Frequency for both the modes of vibration for present paper and [9] is given in table 7 with varying aspect ratio for the following cases:

i) $\alpha =\beta ={\alpha }_1=0.0,$

ii) $\alpha =\beta =0.2;{\alpha }_1=0.0$.

In case (i), no change is found between the results of present paper and [9]. In case (ii), an increment is found in frequency for both the modes of vibration for present paper as compared to [9].

7. Conclusions

Due to unavailability of numerical data about first few modes of frequency, sometimes engineers or researchers are forced to drop their project or designs. Hence, it becomes necessary to provide some mathematical models for their help.

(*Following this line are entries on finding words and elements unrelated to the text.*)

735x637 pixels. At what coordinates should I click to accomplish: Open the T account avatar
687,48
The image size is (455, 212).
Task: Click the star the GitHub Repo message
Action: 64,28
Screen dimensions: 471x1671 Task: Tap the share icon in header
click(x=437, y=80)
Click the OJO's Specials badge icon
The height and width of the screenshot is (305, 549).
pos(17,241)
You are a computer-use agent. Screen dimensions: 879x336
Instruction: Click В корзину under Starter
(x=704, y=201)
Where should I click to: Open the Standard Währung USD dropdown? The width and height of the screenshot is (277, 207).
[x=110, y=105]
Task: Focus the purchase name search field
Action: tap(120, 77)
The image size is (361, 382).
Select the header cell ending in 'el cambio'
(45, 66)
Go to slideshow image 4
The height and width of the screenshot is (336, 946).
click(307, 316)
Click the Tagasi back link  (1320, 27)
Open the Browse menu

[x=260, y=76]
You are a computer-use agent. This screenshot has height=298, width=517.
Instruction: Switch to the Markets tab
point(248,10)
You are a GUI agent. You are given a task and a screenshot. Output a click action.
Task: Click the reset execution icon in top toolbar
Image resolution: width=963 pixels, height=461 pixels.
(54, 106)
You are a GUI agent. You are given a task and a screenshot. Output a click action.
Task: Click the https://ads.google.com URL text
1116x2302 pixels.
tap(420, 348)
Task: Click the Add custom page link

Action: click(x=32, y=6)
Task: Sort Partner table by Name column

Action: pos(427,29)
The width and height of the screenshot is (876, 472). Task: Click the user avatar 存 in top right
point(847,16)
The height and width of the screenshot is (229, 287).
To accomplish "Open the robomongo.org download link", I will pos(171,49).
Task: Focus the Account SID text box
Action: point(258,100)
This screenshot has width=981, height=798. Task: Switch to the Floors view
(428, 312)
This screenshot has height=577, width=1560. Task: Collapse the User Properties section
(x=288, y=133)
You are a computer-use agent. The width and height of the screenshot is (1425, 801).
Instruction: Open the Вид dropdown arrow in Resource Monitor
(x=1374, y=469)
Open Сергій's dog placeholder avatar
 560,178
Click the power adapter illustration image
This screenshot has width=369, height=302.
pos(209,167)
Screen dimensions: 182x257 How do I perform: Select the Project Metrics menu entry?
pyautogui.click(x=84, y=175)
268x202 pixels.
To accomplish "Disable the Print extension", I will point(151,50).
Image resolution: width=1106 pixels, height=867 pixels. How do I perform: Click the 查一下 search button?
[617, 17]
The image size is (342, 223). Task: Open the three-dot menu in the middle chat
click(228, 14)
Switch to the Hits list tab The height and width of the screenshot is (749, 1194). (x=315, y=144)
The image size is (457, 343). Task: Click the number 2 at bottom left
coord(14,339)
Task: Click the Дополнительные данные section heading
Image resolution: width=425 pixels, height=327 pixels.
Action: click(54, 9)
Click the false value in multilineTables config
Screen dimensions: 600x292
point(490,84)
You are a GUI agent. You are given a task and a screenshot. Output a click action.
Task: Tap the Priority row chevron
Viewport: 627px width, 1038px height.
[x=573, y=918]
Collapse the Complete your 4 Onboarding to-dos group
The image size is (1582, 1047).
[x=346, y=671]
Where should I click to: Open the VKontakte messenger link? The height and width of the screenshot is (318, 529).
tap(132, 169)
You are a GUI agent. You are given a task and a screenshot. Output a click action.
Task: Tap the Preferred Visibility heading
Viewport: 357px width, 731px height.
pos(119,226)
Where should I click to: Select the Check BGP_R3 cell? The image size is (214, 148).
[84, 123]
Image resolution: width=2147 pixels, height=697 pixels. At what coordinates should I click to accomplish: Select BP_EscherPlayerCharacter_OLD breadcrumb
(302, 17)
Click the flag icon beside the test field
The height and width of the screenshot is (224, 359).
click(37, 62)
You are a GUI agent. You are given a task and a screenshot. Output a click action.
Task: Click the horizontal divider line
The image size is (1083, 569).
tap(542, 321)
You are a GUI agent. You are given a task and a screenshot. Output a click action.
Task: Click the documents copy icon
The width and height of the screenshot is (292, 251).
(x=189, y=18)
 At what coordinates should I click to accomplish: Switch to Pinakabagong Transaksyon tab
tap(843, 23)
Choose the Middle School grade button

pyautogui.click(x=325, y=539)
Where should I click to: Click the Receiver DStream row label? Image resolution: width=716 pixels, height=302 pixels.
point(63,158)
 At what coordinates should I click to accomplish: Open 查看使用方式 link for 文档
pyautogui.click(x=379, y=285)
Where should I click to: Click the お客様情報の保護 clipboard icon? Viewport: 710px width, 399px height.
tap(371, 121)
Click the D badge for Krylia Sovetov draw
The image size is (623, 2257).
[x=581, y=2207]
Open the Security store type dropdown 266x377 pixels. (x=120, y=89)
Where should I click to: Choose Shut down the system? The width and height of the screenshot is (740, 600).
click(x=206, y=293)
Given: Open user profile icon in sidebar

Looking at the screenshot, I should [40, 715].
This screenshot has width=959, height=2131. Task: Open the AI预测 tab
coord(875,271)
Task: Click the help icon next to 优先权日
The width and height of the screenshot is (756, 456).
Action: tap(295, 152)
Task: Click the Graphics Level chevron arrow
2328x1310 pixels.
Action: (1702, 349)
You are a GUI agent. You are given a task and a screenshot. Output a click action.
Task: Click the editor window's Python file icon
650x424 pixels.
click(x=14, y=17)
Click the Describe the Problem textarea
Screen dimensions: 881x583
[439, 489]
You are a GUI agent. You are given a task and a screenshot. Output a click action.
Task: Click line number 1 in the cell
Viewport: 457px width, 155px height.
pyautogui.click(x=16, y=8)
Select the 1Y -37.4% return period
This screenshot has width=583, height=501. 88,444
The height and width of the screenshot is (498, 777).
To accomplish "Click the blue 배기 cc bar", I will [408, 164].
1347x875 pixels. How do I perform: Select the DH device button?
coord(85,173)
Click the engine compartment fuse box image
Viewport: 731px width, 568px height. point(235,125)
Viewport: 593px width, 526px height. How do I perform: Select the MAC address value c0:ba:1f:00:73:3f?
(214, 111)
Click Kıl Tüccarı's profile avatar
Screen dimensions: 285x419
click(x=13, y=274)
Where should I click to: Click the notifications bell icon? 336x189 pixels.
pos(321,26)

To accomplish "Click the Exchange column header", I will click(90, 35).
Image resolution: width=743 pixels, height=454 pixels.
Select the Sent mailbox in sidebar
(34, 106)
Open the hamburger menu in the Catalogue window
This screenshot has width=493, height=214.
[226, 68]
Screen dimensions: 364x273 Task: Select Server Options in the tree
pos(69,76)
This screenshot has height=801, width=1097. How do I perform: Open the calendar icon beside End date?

In the present study, results for first two modes of frequency parameter are computed using MATHEMATICA within the permissible range of varying structural parameters. Here, authors suggest design engineers or researchers to analyze the findings of the present paper before finalizing any design or structure. Also, authors assure that required frequency can be obtained by choosing appropriate values of structural parameters.